Words do sometimes mean what they mean. Projects have phases. Designs have generations. A generation produced by a phase of a product may have multiple distinct products based on that design.
So the design team (and any members of the community making development contributions that they adopt are presently in phase 1. The purpose of phase 1 is to design, produce and deliver the Generation 1 design, once dubbed the "Command X16p". That is the "through hole, new production ASIC IC" based design, where that description is "to the extent practicable" ... there is an FM chip that is widely available as good quality parts, so that is used over the alternatives of an FPGA core or not having an FM sound chip at all, there is no through hole, in production hardware sprite and tile VGA video chip available, so the project team went with a video chip "in the spirit of" an 80s era, like a mash-up of the two video chips in a Commodore 128 which was then upgraded. But the 8-bit CPU, 8-bit MCU, VIA, SRAM, Flash ROM, and glue logic are all through hole, new in production ASIC ICs.
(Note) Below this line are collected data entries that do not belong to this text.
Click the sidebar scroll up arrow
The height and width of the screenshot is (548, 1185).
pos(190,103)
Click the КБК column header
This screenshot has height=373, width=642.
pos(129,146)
If this is successful enough to warrant putting out a cost-reduced version of the Gen I board, then the design, production and delivery of the cost-reduced Gen II board, based on surface mount components where available (the CPU, MCU, VIA, SRAM, FlashROM all are, the YM2151 is not) would be the second phase of the project.
If everything goes well to that point, then making an "as FPGA as possible" -- either a pair of FPGA's of the type used for Vera or a single FPGA that has enough logic and pin resource to add 6502, VIA, YM2151, etc. cores to the Vera design -- plus perhaps 512KB SRAM and FlashROM -- that would be the Gen 3 board and designing, producing and delivering it would be Phase 3 of the project.
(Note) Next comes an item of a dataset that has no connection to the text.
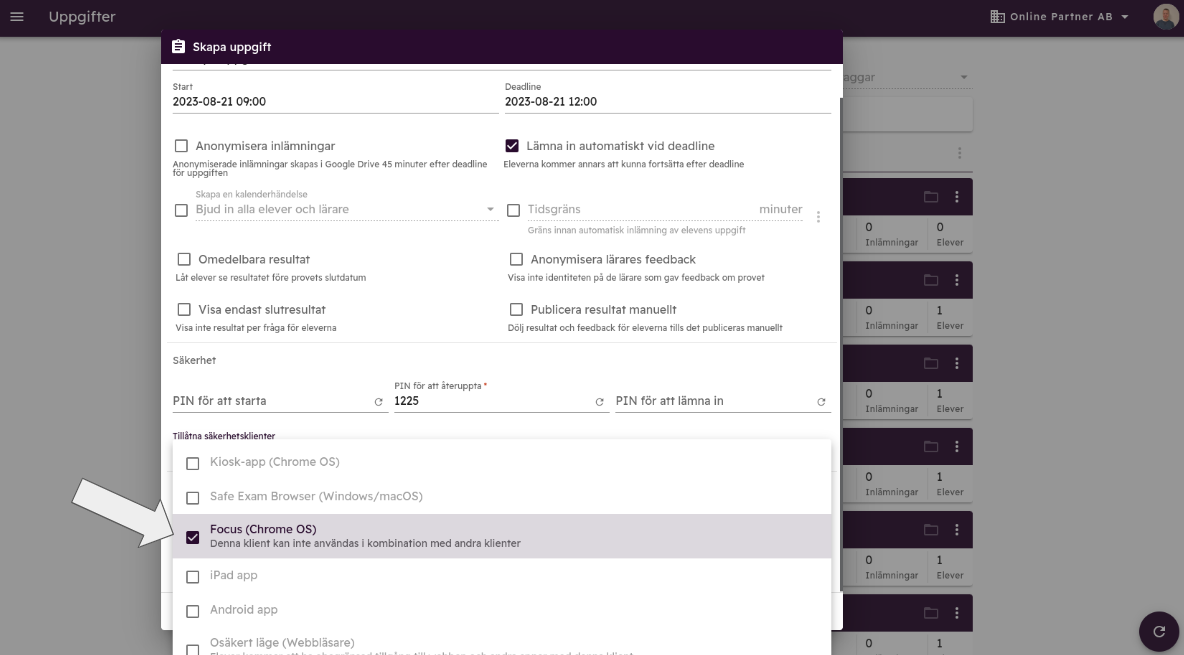Open the folder icon on first assignment card
The width and height of the screenshot is (1184, 655).
click(x=931, y=197)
The extent to which the boards will be available in a product that includes a case option is up in the air. The design team obviously knows there is some interest in that from some parts of both the Gen 1 and Gen 2 target markets. The original Gen 1 case was not financially workable for production volume reasons, but it seems they may be sorting out an alternative which will work better at the scale of demand for a Gen 1 system with dedicated case. I think it looks cool, but on the other hand I am (hopefully) part of the target audience for the Gen 2 design, since Gen 1 will definitely be out of my price range.
So if the first priority is the case, then the second priority is "real chips", whether or not the subject of the OP is true cannot really be considered decided at this point in time, though for Gen 1 it sounds like the answer will be sorted out sometime this year.
Edit: As discussed in the Official Announcements forum, the design concept for the Gen2 is heading in the direction of looking like a game console, with the single slot being "the cartridge port". That would make the "cost reduced" version also the version that is sold as a complete ready to go unit. Note that that would still be compatible with a 2 or 4 card riser card, but since it would stick out of the box, it would be more like a "multi-cart adapter box" than just a "riser card".